## PROBLEM
Make a word-for-word copy of the entries below from their first line through the line with "You are a computer-use agent. Viewport: 917px", and add nothing.

## RECORDS PROVIDED

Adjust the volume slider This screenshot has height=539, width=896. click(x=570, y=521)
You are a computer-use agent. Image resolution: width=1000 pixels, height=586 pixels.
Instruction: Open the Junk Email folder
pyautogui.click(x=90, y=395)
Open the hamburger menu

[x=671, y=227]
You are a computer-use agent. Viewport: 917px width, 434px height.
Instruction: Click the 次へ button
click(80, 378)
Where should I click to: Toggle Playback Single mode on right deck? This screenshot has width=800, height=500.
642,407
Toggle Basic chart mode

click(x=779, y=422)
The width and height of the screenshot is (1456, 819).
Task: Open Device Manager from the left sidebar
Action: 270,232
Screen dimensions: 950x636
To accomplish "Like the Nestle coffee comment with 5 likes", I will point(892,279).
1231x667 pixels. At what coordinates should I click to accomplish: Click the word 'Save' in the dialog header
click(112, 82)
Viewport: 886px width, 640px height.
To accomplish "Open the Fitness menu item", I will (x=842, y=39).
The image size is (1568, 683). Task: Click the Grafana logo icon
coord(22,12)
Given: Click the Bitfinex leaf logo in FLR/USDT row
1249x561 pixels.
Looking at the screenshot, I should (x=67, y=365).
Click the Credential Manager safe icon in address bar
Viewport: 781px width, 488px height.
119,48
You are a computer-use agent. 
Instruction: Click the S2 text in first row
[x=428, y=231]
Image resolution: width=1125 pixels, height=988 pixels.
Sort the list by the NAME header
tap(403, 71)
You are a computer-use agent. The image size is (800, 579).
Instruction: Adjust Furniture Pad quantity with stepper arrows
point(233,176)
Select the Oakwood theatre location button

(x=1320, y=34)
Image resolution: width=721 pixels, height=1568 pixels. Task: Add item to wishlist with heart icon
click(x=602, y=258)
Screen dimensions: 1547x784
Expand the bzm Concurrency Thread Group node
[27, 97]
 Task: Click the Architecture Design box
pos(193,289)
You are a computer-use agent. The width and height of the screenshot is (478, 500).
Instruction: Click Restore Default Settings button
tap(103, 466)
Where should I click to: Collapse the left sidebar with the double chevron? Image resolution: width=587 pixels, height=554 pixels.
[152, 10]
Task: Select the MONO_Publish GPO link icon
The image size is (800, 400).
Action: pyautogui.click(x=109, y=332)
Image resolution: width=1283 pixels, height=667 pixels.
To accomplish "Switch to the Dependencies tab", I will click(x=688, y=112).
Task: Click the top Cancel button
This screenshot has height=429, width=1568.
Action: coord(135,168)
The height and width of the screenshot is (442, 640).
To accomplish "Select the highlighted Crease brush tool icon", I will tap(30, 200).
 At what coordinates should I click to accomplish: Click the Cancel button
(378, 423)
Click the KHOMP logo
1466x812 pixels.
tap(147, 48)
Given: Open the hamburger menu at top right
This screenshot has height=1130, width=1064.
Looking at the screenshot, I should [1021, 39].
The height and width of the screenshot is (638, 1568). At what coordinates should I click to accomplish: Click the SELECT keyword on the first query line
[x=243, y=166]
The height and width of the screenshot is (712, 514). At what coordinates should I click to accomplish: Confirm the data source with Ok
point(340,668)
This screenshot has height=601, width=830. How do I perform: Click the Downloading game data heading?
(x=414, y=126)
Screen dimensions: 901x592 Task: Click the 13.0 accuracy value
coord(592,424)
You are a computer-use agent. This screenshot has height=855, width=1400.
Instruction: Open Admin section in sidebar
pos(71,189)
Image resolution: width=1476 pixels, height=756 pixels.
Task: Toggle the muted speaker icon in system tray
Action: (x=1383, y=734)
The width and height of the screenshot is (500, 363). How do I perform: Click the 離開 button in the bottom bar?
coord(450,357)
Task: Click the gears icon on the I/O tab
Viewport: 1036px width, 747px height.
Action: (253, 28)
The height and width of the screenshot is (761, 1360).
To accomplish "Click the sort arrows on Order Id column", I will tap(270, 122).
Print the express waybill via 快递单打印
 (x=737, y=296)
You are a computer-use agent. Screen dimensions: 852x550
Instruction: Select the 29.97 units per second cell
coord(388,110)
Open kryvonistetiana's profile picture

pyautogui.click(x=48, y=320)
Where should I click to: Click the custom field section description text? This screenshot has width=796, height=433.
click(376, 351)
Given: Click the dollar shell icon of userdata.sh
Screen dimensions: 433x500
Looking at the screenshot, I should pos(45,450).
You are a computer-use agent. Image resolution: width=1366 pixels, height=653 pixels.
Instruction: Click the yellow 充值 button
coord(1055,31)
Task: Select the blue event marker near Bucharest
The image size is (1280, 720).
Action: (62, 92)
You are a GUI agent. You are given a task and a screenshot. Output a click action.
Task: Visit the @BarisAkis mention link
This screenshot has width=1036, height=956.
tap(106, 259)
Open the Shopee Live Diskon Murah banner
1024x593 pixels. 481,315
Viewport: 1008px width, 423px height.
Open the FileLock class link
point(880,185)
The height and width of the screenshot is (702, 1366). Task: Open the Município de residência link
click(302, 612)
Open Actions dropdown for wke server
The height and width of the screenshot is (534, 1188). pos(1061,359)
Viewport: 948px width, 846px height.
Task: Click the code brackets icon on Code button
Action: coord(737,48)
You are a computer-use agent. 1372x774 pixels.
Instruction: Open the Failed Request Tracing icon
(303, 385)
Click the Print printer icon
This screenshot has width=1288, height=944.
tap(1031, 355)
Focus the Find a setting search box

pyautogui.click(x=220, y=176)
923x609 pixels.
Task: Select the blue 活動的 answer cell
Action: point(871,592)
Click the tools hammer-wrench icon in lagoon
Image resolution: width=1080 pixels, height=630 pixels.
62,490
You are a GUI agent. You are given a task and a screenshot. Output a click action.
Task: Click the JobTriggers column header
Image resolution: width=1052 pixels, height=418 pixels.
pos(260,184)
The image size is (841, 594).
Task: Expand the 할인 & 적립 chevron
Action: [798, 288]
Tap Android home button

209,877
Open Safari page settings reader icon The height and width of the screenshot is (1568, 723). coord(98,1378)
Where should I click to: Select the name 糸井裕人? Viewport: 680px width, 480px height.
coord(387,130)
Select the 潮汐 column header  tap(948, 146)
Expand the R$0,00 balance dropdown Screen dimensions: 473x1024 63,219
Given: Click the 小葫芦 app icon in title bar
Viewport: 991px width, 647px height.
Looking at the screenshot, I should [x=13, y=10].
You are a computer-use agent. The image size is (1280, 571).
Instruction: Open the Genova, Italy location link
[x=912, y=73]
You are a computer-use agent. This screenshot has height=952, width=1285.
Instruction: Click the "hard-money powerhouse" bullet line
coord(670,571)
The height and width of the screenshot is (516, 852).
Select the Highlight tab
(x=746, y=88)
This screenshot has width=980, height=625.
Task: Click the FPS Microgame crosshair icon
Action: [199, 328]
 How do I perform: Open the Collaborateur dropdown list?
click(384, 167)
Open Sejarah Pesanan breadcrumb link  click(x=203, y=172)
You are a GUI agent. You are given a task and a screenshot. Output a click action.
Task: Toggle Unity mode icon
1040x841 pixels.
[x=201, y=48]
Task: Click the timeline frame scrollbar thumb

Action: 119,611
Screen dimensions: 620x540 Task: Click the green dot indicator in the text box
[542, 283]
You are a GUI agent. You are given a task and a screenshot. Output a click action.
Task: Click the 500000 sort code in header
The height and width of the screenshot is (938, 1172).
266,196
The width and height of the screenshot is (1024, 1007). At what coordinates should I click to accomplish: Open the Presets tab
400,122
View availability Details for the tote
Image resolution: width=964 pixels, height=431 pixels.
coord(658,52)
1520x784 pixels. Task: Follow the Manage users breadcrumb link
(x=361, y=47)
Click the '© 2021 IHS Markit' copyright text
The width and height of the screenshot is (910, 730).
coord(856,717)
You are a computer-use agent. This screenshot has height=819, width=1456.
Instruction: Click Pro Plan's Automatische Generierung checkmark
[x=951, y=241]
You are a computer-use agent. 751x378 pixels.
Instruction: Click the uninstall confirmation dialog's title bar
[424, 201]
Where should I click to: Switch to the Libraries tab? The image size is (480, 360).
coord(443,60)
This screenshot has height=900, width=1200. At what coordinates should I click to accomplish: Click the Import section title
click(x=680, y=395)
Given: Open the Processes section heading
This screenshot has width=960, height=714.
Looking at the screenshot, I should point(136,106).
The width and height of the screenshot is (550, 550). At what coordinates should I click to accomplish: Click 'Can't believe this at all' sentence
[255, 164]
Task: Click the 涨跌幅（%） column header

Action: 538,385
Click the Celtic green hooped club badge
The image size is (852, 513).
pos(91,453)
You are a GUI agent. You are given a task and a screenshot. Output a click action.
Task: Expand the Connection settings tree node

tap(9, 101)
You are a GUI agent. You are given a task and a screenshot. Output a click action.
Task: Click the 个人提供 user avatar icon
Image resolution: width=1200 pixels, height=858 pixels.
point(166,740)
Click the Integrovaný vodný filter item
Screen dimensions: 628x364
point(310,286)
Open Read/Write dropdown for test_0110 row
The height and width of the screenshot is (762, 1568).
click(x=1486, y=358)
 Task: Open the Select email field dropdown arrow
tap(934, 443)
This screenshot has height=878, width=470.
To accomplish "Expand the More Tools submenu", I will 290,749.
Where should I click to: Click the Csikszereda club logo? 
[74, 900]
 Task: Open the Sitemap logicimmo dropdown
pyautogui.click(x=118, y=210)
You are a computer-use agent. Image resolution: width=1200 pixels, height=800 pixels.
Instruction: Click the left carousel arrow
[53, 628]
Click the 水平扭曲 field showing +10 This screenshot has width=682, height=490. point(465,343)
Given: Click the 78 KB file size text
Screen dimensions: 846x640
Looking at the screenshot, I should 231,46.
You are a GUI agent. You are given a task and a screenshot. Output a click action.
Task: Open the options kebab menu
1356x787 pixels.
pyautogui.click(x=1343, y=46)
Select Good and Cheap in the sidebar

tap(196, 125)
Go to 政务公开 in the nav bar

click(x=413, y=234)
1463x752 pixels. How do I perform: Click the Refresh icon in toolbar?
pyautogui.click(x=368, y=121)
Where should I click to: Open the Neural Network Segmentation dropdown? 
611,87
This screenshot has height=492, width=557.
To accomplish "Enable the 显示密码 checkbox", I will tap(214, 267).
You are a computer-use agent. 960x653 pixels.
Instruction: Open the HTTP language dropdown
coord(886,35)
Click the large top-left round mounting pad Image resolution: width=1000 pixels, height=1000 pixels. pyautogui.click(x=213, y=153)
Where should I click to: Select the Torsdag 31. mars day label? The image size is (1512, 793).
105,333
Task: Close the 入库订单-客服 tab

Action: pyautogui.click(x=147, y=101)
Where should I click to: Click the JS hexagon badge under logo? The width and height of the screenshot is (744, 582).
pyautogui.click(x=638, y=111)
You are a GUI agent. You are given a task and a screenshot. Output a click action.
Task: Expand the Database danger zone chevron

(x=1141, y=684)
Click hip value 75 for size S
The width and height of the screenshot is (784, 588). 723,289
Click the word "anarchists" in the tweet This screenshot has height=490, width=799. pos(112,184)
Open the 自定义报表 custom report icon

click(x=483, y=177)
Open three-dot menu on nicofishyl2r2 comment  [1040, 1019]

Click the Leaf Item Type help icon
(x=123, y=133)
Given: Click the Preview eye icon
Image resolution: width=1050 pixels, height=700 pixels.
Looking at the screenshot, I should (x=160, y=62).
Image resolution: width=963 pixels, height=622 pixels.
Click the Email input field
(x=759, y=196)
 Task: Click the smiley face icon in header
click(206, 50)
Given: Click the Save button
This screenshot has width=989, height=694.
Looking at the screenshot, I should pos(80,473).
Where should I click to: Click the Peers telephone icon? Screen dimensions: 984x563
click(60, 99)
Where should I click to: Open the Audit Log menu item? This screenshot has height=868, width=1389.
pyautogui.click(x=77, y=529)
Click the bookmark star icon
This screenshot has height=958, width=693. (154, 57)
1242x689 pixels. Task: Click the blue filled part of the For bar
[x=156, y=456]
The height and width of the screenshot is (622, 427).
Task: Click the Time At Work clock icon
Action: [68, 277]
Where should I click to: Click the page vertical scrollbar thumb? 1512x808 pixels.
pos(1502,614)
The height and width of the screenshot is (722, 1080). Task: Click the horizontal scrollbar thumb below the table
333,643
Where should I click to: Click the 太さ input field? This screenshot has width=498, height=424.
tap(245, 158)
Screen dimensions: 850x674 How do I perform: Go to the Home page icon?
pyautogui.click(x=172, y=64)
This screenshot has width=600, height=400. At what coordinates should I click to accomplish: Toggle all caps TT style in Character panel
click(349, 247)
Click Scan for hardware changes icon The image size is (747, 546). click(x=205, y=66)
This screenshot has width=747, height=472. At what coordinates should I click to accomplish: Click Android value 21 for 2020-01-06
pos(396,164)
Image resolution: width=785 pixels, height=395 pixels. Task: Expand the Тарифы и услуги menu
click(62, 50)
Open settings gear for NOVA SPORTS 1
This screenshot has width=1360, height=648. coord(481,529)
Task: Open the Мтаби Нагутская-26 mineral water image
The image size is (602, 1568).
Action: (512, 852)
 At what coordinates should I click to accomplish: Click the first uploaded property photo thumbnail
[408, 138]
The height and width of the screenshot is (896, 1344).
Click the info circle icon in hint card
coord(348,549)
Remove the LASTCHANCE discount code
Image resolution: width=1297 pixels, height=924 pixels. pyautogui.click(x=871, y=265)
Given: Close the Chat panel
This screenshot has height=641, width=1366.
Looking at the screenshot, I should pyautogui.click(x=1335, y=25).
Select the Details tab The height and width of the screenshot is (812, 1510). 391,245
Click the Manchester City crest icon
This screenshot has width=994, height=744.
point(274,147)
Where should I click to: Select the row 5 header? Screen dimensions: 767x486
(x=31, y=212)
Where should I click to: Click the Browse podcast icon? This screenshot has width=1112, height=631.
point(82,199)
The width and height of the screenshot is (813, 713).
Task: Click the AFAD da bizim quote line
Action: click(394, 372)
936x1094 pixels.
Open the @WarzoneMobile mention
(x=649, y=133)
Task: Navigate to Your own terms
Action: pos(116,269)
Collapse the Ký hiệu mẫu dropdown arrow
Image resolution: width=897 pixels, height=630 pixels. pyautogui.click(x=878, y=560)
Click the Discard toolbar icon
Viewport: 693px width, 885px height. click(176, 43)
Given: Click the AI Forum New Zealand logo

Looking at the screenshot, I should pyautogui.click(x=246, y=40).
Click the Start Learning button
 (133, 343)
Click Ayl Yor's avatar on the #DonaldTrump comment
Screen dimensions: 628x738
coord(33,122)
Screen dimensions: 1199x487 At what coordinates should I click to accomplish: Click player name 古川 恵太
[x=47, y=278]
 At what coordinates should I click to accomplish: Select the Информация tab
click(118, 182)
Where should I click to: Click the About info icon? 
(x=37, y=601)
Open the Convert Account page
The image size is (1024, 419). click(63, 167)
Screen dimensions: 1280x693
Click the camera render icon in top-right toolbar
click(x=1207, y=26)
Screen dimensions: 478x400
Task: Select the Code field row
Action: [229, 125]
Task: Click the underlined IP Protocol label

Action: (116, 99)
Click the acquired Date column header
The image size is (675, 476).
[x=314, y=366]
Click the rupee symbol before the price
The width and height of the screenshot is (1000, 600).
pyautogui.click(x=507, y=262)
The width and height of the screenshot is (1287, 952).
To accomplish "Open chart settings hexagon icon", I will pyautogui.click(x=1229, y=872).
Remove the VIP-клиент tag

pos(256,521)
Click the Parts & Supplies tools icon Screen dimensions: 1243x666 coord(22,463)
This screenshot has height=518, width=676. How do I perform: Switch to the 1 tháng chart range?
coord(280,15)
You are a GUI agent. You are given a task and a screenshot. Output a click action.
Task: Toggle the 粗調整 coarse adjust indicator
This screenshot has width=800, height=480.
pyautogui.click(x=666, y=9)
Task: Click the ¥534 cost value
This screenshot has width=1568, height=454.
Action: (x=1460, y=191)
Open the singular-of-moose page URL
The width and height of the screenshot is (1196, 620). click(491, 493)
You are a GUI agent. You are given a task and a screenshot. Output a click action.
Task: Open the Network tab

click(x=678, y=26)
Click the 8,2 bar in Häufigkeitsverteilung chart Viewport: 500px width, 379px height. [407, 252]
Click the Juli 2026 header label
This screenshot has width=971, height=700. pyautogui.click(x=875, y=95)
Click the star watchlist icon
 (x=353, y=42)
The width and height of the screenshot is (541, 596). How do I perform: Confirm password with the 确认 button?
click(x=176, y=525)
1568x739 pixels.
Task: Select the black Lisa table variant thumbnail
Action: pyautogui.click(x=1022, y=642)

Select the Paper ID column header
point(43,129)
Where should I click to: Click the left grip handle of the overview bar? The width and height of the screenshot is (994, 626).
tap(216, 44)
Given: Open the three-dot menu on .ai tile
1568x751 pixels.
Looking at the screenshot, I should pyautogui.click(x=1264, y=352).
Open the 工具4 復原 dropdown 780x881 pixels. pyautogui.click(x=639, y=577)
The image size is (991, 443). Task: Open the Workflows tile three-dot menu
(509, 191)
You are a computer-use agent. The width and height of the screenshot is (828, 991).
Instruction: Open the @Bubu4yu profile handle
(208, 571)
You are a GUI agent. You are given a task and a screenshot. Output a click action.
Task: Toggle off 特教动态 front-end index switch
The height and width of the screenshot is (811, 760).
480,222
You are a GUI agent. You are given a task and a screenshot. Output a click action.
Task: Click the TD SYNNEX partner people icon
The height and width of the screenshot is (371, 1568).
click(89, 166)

## RESULT
Adjust the volume slider This screenshot has height=539, width=896. click(x=570, y=521)
You are a computer-use agent. Image resolution: width=1000 pixels, height=586 pixels.
Instruction: Open the Junk Email folder
pyautogui.click(x=90, y=395)
Open the hamburger menu

[x=671, y=227]
You are a computer-use agent. Viewport: 917px width, 434px height.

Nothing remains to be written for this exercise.